Hi, I am interested in the Meltano and Datahub int...
# plugins-general
e
Hi, I am interested in the Meltano and Datahub integration feature. I see that I can use Meltano Utility to run datahub ingest commands with meltano commands, what is the benefit of doing this? What is the difference between this and the normal execution of the datahub ingest command?
For example, can we run extract and load from s3 to redshift, and then run datahub ingest from s3 and redshift to extract metadata from the load results?
s
Hi @eburairu great question. The benefit is integration into any kind of workflow. You typically want to refresh your datahub catalog after refreshing data, with the meltano utility (that just wraps the datahub CLI!) you can do things like 1. ingest Rest API into S3 2. refresh datahub to reflect this 3. ingest data from S4 datalake into Snowflake, run dbt over it 4. refresh datahub (using the dbt connector) again to reflect this as well 5. ...
e
It would have been a waste of resources to build Airflow or Argo workflows just to run dbt or datahub ingestion, so I think it's great!
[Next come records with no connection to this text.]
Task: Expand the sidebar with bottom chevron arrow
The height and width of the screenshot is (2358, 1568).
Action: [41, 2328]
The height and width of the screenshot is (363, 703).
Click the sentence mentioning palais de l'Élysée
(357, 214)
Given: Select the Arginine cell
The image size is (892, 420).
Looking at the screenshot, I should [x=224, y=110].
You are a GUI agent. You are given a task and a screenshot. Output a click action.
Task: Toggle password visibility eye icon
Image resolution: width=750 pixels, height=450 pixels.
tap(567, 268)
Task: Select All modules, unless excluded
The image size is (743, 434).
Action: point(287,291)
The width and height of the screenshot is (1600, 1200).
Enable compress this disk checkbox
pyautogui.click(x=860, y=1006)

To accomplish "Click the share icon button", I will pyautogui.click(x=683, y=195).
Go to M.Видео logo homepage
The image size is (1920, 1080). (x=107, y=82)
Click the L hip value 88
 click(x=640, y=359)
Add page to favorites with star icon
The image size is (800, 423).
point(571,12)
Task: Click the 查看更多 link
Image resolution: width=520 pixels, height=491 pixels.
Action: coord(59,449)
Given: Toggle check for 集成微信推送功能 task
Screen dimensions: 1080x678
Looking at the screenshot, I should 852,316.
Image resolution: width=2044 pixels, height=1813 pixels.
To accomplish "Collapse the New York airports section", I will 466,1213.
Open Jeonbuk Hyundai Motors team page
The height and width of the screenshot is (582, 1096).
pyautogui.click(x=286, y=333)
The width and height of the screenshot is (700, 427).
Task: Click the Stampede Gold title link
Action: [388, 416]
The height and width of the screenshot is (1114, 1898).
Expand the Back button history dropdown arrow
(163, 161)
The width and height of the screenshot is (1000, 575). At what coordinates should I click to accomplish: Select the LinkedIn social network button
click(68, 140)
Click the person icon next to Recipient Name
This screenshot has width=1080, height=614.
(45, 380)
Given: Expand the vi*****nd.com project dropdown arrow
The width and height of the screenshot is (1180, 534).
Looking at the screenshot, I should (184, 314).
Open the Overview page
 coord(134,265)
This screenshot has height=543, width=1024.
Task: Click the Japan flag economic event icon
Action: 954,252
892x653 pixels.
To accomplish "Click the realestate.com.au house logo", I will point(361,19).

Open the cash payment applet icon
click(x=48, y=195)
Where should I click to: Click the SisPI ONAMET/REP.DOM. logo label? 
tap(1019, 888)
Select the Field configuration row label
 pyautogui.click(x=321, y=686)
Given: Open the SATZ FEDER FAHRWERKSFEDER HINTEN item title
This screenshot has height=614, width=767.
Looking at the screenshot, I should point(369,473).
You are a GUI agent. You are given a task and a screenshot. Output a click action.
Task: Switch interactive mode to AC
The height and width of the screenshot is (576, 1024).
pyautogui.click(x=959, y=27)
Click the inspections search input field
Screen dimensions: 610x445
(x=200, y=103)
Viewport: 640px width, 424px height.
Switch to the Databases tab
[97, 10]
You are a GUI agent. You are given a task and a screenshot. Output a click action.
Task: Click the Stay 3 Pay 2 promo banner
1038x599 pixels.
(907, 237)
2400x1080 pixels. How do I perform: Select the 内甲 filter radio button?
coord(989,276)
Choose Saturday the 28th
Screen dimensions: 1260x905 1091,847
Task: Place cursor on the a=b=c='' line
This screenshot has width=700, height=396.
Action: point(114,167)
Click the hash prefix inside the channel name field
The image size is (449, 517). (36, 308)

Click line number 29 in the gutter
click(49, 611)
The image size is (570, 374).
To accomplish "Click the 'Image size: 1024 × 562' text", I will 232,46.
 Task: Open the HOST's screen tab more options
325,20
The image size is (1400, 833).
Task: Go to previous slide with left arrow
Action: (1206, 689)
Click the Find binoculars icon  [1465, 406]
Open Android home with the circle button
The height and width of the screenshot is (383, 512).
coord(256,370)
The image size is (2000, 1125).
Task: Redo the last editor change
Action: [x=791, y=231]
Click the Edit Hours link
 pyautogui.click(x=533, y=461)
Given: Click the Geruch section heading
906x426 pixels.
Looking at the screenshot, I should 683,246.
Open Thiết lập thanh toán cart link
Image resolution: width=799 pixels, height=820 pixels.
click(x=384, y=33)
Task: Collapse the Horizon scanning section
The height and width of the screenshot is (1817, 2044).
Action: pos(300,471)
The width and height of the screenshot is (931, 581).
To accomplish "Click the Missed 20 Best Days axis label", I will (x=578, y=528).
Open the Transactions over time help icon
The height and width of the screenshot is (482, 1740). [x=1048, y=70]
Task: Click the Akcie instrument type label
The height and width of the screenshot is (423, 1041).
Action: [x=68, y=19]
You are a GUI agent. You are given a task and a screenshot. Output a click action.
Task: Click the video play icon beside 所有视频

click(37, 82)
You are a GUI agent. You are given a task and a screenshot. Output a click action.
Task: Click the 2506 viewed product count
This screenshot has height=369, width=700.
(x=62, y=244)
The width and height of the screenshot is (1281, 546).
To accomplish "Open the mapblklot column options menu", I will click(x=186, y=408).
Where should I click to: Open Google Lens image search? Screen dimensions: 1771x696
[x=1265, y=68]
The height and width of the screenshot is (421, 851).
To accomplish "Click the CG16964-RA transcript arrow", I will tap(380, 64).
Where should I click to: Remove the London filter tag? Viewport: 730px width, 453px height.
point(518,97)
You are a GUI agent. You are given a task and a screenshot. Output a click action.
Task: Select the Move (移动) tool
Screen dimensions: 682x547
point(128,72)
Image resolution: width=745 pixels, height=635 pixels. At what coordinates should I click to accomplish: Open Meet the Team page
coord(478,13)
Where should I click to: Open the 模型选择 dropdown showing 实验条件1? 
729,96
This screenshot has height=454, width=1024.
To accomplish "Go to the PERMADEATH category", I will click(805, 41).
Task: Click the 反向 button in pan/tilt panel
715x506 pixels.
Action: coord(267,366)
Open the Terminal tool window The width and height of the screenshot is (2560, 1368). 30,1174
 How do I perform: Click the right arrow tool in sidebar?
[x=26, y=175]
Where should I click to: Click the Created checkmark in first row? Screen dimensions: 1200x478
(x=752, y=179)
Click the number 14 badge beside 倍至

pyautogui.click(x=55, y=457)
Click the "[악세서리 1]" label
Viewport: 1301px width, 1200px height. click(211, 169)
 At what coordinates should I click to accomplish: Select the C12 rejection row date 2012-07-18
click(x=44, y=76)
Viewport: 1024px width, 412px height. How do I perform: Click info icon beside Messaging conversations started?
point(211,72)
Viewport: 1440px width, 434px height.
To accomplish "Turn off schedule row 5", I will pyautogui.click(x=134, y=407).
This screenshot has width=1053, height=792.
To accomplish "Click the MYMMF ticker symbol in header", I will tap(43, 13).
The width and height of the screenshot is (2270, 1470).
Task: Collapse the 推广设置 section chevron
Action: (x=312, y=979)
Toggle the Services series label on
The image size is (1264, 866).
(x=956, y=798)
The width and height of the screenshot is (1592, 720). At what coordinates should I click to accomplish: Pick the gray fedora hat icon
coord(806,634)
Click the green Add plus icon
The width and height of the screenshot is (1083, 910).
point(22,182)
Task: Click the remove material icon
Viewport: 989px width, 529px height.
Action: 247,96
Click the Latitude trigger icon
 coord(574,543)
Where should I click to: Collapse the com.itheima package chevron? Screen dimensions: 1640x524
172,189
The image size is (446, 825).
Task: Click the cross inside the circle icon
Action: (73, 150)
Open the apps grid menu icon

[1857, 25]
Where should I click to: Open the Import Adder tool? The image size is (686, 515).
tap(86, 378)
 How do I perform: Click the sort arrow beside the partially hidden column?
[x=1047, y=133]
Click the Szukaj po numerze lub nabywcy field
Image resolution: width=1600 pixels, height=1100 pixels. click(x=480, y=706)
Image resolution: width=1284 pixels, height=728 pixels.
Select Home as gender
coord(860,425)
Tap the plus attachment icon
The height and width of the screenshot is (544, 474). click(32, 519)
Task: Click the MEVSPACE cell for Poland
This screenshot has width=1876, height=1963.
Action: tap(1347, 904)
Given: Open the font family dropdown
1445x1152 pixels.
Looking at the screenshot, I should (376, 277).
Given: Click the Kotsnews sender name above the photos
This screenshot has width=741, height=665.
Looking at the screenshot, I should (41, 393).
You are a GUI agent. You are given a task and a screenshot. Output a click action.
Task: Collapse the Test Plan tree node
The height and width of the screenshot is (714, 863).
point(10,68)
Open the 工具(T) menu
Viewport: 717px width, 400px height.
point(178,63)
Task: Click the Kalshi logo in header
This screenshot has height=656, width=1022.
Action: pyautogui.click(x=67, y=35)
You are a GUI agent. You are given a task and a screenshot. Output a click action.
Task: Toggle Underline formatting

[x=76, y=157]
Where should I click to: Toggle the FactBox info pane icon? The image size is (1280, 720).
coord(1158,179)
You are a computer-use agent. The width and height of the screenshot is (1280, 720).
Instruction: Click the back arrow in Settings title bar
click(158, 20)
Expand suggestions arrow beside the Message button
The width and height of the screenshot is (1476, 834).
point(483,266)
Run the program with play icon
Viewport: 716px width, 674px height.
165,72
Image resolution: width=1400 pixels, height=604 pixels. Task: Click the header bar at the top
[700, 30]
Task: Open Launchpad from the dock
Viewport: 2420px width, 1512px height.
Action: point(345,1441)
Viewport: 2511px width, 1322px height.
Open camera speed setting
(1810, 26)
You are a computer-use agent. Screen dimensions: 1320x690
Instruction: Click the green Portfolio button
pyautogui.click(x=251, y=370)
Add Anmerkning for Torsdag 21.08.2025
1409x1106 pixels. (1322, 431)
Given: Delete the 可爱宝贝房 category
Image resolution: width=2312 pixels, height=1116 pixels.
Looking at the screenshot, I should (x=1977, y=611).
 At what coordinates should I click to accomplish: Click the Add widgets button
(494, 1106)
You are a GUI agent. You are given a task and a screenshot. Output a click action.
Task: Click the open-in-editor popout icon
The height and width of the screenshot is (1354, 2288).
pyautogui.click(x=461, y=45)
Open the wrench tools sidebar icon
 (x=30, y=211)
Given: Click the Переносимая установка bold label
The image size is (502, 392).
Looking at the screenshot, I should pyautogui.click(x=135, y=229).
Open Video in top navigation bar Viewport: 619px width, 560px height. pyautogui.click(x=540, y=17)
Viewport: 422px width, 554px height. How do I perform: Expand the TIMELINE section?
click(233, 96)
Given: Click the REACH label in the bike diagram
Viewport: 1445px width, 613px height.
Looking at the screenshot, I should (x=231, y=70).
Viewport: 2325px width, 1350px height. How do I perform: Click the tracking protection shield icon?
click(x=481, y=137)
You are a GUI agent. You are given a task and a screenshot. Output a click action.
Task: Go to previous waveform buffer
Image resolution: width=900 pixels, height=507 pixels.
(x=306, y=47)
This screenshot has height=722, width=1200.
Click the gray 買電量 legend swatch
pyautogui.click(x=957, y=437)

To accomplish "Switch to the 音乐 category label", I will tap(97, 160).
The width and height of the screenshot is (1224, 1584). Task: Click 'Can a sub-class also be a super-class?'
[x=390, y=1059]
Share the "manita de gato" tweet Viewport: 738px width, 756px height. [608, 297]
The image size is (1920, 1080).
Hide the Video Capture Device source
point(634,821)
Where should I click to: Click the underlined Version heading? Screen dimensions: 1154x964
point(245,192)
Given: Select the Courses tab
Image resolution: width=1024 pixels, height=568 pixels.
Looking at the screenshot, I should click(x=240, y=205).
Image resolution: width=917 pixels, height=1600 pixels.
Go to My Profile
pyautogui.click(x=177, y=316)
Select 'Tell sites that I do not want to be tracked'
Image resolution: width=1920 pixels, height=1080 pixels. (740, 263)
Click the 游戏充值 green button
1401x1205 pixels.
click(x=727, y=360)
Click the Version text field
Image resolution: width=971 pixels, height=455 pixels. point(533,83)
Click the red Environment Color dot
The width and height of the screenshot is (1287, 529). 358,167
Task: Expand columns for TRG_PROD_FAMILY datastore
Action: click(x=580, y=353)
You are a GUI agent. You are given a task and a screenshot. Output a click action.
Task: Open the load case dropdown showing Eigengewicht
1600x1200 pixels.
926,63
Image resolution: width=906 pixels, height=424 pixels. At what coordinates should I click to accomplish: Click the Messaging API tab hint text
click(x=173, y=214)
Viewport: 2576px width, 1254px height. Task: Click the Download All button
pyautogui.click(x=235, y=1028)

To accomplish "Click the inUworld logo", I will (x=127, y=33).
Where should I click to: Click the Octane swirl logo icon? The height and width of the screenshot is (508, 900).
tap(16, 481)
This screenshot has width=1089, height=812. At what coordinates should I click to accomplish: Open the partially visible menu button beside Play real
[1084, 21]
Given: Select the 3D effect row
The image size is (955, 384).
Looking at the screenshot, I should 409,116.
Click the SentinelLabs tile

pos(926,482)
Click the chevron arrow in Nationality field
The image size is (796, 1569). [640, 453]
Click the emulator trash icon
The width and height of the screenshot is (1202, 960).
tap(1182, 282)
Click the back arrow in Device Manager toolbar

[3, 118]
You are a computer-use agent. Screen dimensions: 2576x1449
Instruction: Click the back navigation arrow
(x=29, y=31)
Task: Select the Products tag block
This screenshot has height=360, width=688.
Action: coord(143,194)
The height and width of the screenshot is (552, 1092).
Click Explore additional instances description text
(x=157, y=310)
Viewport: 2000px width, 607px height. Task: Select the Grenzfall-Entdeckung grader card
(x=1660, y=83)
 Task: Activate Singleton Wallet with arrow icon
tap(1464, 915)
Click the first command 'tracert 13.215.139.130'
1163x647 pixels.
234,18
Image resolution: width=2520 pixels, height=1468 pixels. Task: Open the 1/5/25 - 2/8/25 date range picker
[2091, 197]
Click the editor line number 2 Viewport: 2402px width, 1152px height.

However, how should meltono execution be controlled? Is it still best practice to use a workflow engine such as Airflow?
s
Well, meltano has a pretty slim footprint on that. You can use Airflow, but you can also just use an existing prefect or dagster (cloud) orchestrator. If you're just starting out, you can go with a big fat instance and use cron until your needs rise to the occasion to deploy airflow as well.
If you want to go even slimmer, GitHub Actions/Azure/Gitlab version of that are nice quick ways for getting started.
(In that case you would use GitHub Actions schedules = basically cron to execute)
e
Thank you! Our dev environment includes Airflow and Argo Workflows built on Kubernetes. We will first try to implement ETL pipeline and metadata extraction to DataHub using Meltano. I had heard that Meltano was an ETL tool without a GUI, but it turns out that it is no longer just an ETL tool. 😮
s
Well no, we got some awesome other stuff like great expectations support, you can deploy BI tools, use jupyter notebooks from Meltano. But what we're building out with full power right now are the extract & load capabilities. (Although I think dataHub for instance ties very well into that).
e
That's fantastic! I look forward to trying out what is possible with Meltano. Since there are still few articles about Meltano on Japanese technical article pages, I plan to post the implementation details.
We tried Meltano, but it did not work in our environment because of errors with unmaintained loaders such as target-redshift.
I think Meltano itself is a great product, but I felt it was important to know who and how to manage the plugins.